▸ Required task 1
Output the records exactly as they appear, everything from the line containing "You are a GUI" down to the line containing "tap(1166, 261)", and leave out the pictures.
**** Source
WATKINS: No, when we moved, we moved the safe.
GROSS: Got it, OK.
WATKINS: The safe - the safe was huge. It was like - like, heavy - more heavy than huge. It was, like, a 200-pound safe. It took, like, a bunch - a couple people to move that joint. Like, and I knew - when he passed, I knew there was something in there because, like, I just remember him throwing stuff in there.
I remember, like, at his time - at his, you know, at times when he had real big runs, before he had to dump his money off in different places, we used to have to, like, lay on our - you know, I had to lay on my back. With him - I got that from him - laying on my back to kick that safe closed, like, because it was so jammed up with, like - you know, street money's not like the money you get from the bank, you know?
Street money is like, you know, $10,000 might look like $150,000, you know, 'cause it's so bulky and used and fluffy. And, you know, it looks like a lot.
GROSS: It's small bills.
********
**** Data
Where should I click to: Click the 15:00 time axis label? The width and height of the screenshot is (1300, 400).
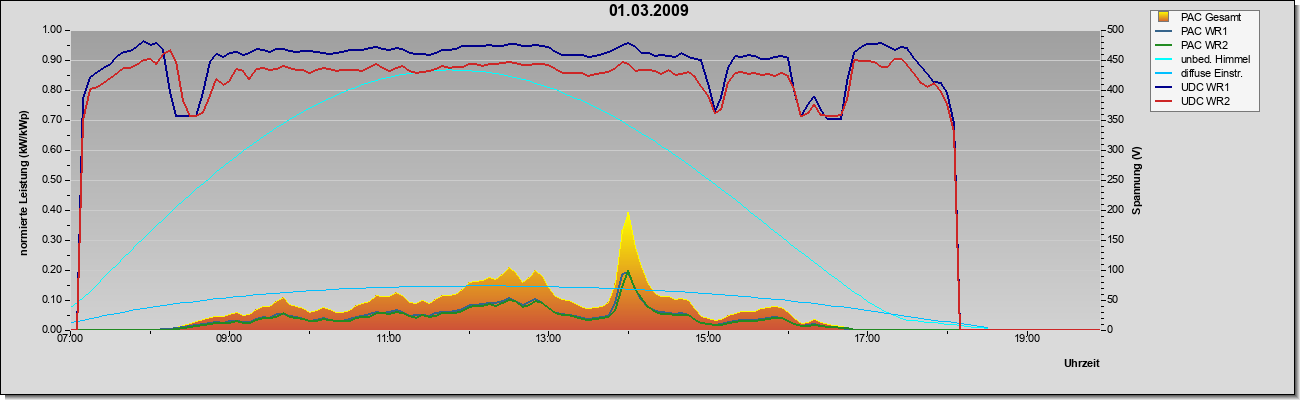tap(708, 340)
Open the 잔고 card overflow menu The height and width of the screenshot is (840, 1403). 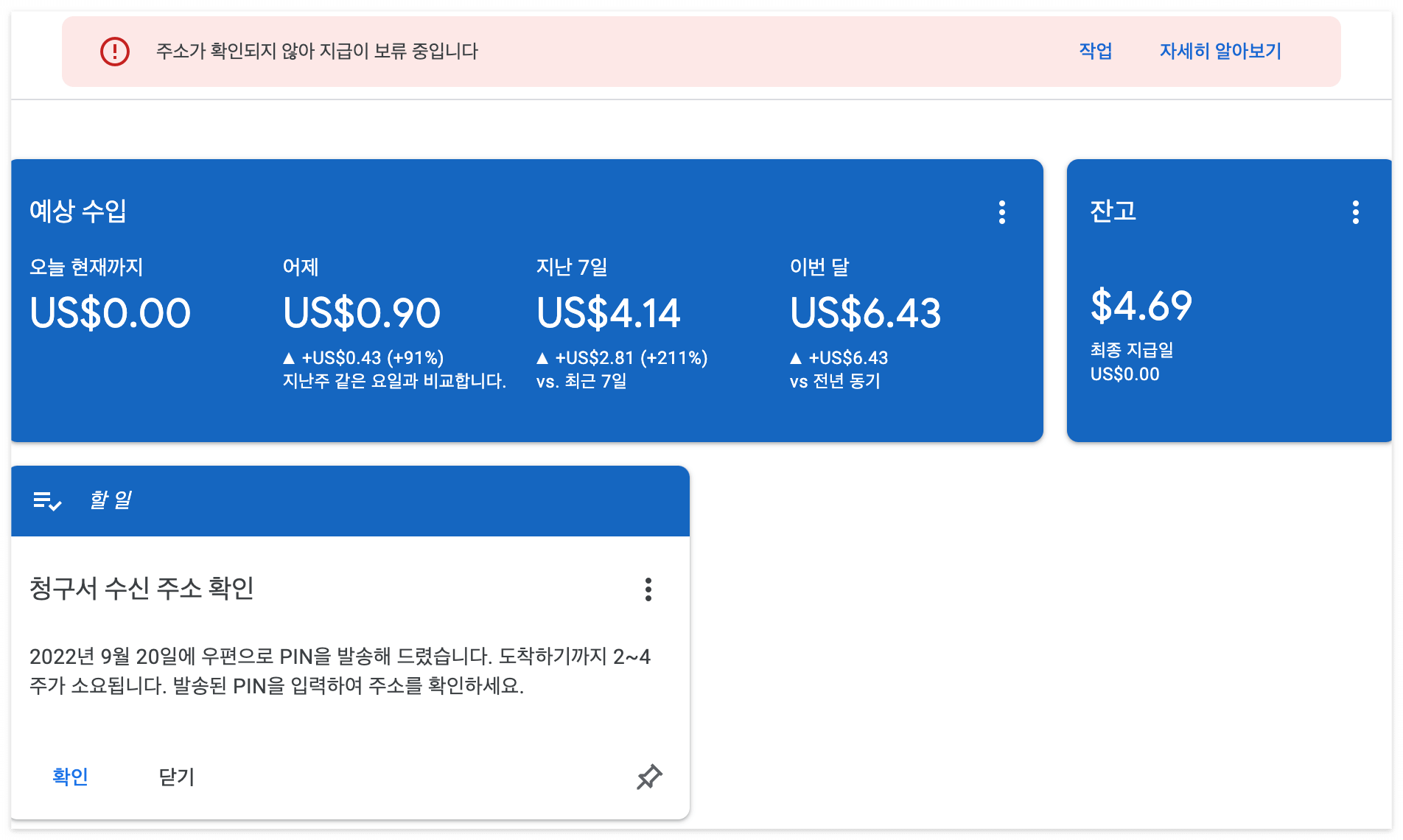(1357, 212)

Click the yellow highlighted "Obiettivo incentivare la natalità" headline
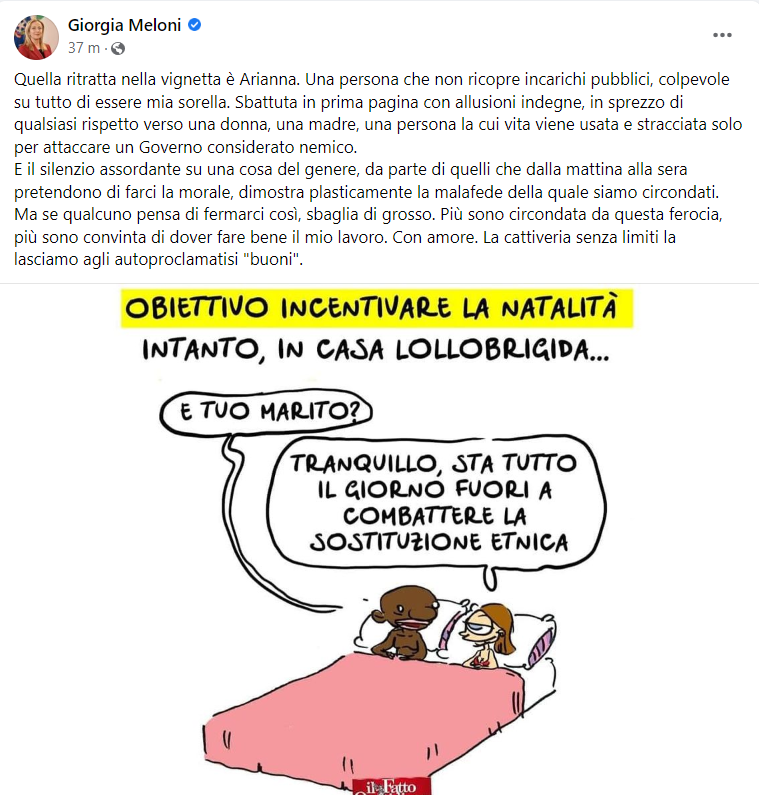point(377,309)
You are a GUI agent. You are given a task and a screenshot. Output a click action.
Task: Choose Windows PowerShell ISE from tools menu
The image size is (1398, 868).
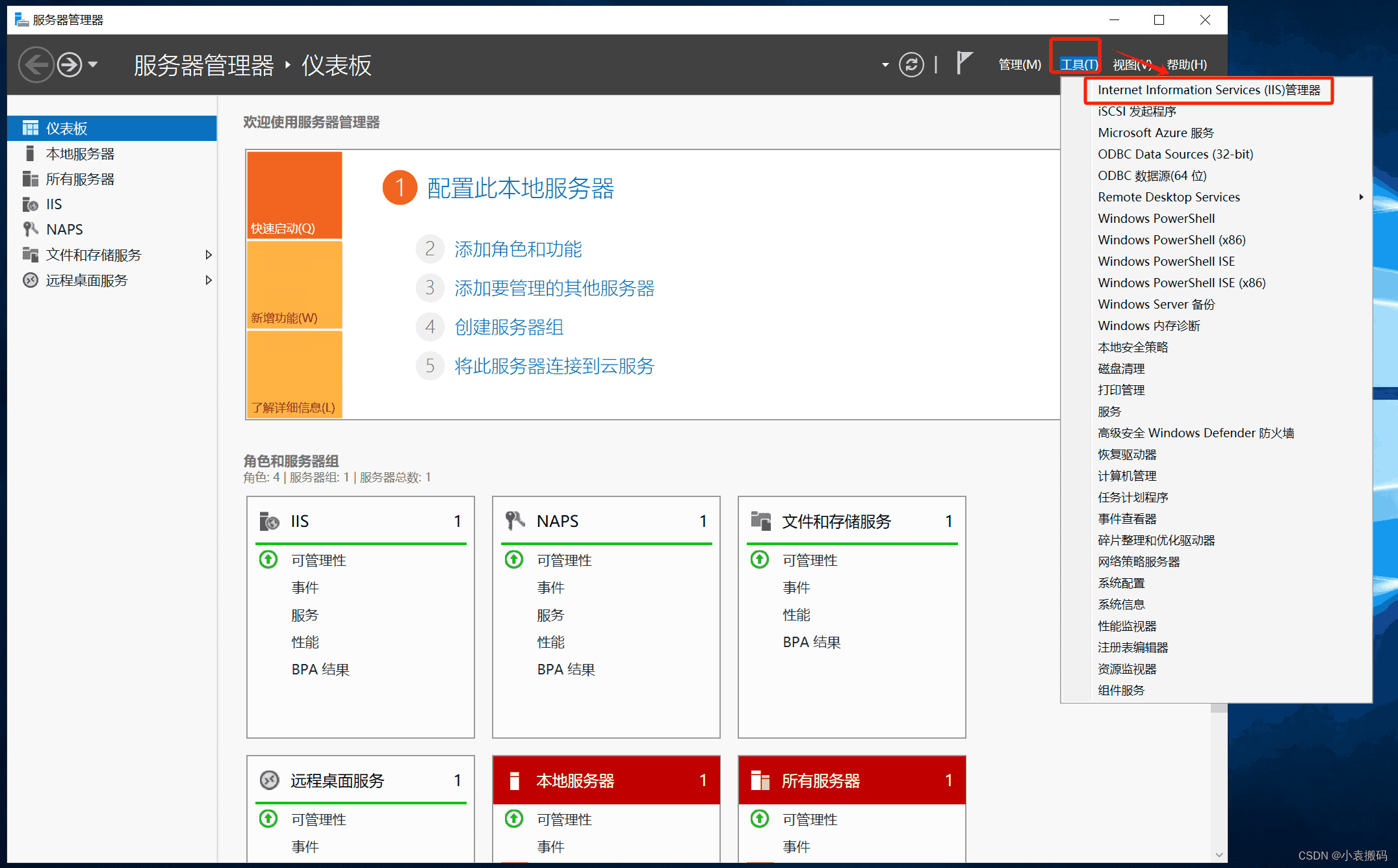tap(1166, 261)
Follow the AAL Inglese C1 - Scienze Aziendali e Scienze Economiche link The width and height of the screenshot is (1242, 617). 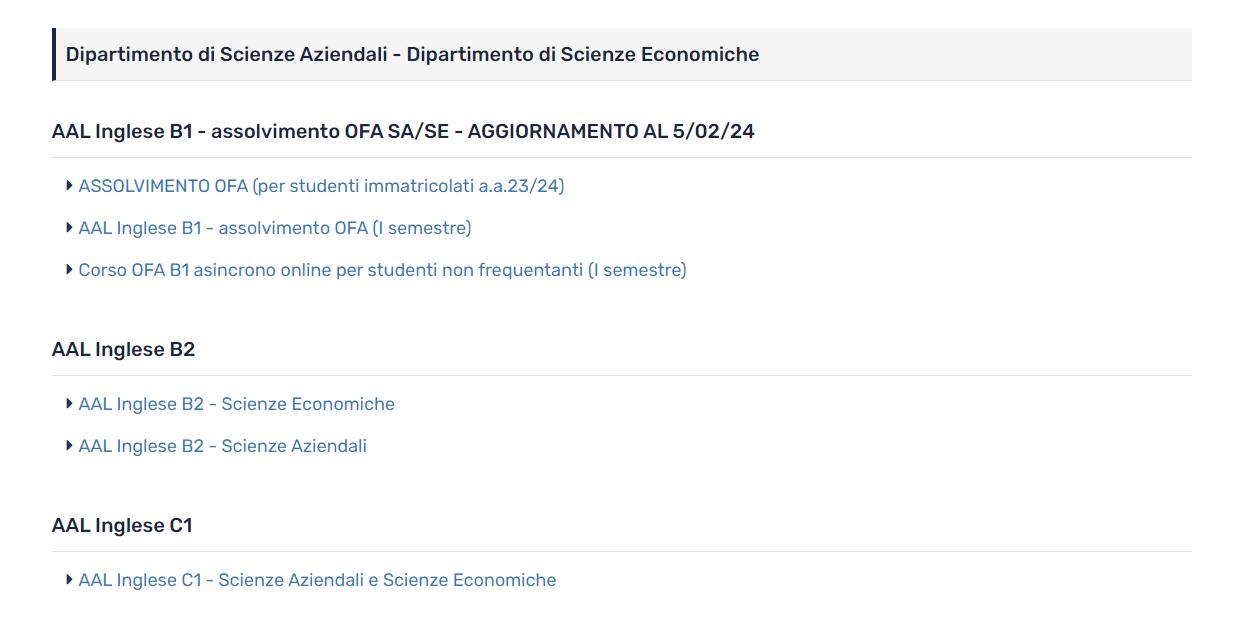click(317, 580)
********
▸ Required task 2
Return everything from "WATKINS: The safe" down to "like a lot." in the interview about the safe, copied exactly.

▸ Correct answer 1
You are a GUI agent. You are given a task and a screenshot. Output a click action.
Task: Choose Windows PowerShell ISE from tools menu
The image size is (1398, 868).
tap(1166, 261)

▸ Correct answer 2
WATKINS: The safe - the safe was huge. It was like - like, heavy - more heavy than huge. It was, like, a 200-pound safe. It took, like, a bunch - a couple people to move that joint. Like, and I knew - when he passed, I knew there was something in there because, like, I just remember him throwing stuff in there.
I remember, like, at his time - at his, you know, at times when he had real big runs, before he had to dump his money off in different places, we used to have to, like, lay on our - you know, I had to lay on my back. With him - I got that from him - laying on my back to kick that safe closed, like, because it was so jammed up with, like - you know, street money's not like the money you get from the bank, you know?
Street money is like, you know, $10,000 might look like $150,000, you know, 'cause it's so bulky and used and fluffy. And, you know, it looks like a lot.